La concentración de poder y la tendencia al monopolio que le endilgan muchos colegiados a algunos Colegios profesionales hace cada vez más ruido en una industria en plena transformación tecnológica. En ese sentido, se siguen alzando voces contra la falta de transparencia que propician los dirigentes históricos y la falta de apertura a un mercado más amplio y competitivo.

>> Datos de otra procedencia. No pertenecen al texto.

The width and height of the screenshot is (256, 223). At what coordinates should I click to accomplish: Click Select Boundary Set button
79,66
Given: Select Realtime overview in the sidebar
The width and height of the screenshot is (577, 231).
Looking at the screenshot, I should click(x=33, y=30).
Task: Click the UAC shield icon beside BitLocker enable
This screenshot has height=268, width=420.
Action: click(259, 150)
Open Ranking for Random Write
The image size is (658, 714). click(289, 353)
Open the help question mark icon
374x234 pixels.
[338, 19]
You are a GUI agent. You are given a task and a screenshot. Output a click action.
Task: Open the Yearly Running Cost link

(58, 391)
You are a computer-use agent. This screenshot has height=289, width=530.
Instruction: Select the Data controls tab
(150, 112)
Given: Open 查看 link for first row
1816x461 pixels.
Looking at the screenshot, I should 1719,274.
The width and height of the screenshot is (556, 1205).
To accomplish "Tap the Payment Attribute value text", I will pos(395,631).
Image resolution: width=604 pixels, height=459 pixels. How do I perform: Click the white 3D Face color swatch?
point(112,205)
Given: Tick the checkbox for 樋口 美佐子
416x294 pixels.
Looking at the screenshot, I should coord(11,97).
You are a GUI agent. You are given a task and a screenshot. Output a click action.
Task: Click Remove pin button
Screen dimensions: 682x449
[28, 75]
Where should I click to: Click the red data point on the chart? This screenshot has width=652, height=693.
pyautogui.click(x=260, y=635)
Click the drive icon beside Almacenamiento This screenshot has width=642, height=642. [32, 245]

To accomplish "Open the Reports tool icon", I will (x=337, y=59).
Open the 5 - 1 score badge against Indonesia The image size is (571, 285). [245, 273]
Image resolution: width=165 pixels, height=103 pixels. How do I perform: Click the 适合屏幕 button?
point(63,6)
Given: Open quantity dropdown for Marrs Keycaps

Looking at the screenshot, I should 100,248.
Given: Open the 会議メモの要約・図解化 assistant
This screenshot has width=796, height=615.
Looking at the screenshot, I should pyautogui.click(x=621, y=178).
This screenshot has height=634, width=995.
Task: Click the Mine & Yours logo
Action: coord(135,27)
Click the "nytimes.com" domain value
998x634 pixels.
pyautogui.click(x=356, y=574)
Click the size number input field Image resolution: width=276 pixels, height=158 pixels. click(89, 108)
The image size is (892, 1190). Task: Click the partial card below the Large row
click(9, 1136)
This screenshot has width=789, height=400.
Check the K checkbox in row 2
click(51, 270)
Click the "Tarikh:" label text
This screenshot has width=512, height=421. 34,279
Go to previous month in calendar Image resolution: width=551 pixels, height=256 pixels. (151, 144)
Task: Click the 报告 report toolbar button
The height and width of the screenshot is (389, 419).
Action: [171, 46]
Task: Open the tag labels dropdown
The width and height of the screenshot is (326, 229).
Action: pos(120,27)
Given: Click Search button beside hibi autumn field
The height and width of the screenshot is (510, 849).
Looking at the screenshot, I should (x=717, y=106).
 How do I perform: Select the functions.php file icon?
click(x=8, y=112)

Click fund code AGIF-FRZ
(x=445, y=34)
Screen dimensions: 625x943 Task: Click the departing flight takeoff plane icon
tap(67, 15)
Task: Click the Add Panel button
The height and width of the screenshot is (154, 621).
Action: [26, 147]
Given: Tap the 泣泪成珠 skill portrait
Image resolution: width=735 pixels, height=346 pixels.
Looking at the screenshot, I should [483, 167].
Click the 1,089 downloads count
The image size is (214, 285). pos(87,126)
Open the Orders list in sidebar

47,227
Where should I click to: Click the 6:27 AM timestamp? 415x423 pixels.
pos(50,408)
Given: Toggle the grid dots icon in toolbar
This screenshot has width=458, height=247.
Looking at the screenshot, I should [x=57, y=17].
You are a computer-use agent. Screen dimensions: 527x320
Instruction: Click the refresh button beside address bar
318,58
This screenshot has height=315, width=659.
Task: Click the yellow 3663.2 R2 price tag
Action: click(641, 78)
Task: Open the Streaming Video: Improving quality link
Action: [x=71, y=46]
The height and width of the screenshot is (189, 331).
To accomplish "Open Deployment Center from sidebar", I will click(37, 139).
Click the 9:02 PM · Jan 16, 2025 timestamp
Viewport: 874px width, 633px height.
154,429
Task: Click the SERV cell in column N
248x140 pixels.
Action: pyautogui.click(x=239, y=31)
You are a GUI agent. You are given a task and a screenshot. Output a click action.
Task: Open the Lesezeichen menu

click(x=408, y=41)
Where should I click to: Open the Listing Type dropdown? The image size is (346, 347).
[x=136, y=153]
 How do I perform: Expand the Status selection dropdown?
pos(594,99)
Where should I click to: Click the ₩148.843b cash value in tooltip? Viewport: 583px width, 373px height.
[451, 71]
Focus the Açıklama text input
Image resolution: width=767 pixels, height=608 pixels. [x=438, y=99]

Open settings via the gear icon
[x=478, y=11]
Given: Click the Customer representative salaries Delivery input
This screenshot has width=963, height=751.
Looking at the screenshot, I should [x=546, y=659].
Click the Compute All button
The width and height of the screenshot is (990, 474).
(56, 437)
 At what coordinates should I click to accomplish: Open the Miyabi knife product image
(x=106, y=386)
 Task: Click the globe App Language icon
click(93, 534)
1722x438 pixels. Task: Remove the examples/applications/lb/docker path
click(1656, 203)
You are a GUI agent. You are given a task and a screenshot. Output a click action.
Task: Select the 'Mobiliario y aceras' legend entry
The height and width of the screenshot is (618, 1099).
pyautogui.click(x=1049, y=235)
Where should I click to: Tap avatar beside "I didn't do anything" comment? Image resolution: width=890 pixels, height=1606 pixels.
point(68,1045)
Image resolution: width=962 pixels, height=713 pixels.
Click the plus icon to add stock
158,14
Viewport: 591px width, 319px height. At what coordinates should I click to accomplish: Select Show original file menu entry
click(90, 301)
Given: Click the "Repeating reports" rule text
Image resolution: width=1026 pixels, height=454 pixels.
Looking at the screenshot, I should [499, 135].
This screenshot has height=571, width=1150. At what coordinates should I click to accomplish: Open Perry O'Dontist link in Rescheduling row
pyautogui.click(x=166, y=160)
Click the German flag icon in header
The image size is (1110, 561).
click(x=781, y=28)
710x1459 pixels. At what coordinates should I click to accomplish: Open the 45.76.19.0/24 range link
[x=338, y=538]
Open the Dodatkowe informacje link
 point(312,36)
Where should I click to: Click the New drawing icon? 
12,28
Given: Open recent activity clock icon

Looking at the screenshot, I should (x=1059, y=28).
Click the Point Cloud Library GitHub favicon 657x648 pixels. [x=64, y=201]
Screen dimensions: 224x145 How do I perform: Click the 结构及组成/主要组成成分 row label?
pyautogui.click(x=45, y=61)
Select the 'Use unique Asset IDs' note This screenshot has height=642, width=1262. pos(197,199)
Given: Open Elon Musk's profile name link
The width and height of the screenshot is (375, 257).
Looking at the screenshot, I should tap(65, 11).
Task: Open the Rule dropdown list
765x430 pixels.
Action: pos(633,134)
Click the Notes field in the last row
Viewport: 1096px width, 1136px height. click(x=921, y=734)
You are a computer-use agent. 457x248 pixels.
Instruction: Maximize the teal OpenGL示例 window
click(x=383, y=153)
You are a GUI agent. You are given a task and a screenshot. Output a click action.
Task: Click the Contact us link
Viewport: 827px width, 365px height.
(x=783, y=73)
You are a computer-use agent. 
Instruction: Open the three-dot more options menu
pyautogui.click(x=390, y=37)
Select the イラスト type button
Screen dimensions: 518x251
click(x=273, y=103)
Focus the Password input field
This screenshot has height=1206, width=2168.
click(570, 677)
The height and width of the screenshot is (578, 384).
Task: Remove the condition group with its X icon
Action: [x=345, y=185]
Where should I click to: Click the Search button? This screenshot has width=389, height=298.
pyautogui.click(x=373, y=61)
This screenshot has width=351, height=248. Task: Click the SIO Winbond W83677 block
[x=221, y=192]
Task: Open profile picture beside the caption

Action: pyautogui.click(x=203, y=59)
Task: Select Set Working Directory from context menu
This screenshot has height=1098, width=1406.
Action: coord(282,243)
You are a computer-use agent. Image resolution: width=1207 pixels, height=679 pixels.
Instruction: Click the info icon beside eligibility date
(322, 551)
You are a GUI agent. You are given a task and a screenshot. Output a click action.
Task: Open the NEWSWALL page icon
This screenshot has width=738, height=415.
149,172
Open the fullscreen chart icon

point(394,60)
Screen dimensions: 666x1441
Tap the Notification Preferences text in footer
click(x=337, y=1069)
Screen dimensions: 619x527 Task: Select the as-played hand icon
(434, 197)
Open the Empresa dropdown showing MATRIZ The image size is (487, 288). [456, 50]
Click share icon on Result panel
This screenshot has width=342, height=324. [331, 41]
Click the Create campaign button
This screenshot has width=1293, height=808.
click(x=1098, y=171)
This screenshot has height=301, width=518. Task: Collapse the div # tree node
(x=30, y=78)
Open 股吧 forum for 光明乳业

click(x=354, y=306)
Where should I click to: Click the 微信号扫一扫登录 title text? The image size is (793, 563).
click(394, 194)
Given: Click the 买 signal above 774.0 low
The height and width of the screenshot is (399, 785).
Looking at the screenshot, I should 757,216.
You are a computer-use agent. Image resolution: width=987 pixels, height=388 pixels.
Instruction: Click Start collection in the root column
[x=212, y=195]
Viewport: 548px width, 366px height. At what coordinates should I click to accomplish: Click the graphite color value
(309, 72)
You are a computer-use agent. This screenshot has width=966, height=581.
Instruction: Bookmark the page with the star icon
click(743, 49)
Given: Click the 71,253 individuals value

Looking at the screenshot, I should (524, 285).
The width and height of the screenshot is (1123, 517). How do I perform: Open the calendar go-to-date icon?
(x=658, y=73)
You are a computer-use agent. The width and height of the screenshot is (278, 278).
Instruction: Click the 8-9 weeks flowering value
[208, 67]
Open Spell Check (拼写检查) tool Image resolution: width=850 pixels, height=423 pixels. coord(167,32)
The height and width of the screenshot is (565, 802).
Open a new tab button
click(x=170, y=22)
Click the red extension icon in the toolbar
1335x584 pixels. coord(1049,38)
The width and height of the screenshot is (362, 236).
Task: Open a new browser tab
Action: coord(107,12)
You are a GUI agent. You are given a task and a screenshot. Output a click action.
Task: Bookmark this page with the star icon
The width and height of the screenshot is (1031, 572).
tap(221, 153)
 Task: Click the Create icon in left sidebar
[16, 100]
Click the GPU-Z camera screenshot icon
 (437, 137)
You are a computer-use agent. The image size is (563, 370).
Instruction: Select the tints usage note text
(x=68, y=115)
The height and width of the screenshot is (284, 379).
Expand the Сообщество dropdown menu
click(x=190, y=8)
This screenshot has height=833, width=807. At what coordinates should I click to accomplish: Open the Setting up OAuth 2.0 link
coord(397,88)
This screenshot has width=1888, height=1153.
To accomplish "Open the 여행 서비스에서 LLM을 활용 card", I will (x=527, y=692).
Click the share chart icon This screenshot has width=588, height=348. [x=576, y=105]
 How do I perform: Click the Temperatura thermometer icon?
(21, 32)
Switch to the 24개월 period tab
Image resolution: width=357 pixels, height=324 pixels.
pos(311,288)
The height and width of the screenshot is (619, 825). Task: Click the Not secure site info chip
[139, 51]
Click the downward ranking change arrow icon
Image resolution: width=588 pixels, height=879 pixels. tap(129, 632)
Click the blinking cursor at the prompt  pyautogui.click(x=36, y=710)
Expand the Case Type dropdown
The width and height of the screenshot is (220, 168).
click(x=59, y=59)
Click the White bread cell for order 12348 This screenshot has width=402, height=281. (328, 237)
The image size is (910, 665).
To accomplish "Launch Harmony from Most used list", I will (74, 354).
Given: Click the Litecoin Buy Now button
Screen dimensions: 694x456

En la misma línea, uno de los temas más polémicos se relaciona con la obligatoriedad de la colegiación y de la matriculación. Además de tener que estudiar tres años o más en universidades privadas, los requisitos que los nuevos profesionales deben cumplir para insertarse en el mercado –entre otros, certificados habilitantes, avales profesionales de otros colegiados, certificados de colegiación, etc– resultan, según narran, «verdaderos obstáculos».
Según señalaron diversos profesionales, hay exigencias que incluso se manejan de forma discrecional. “Queremos volver a ser un colegio para todos, hecho por y para los matriculados. Que garantice transparencia, participación, orden presupuestario y servicios reales para los colegas. Hoy las decisiones se concentran en pocas manos y los matriculados quedan afuera de las discusiones importantes que solo se informan una vez tomadas”, indicaron durante la última campaña Germán Solari y Carolina Ledesma, de la lista Gestión Inmobiliaria, que le ganó al espacio liderado por la ex presidenta del Colegio Inmobiliario de Entre Ríos, María Paula Armándola.
Como sucede en otras provincias, en Entre Ríos también critican la denominada “guerra contra las franquicias” en la que se ha embarcado el Colegio hace años. Los matriculados advirtieron que ese foco ha supuesto una erogación millonaria de dinero de parte de la institución en batallas judiciales que, en la gran mayoría de los casos, han resultado en reveses.
A su vez, el rol de las instituciones está en crisis por la probada influencia que los Colegios de Corredores y Martilleros vienen ejerciendo sobre diversos municipios para que dicten ordenanzas en contra de nuevos modelos de negocio más competitivos.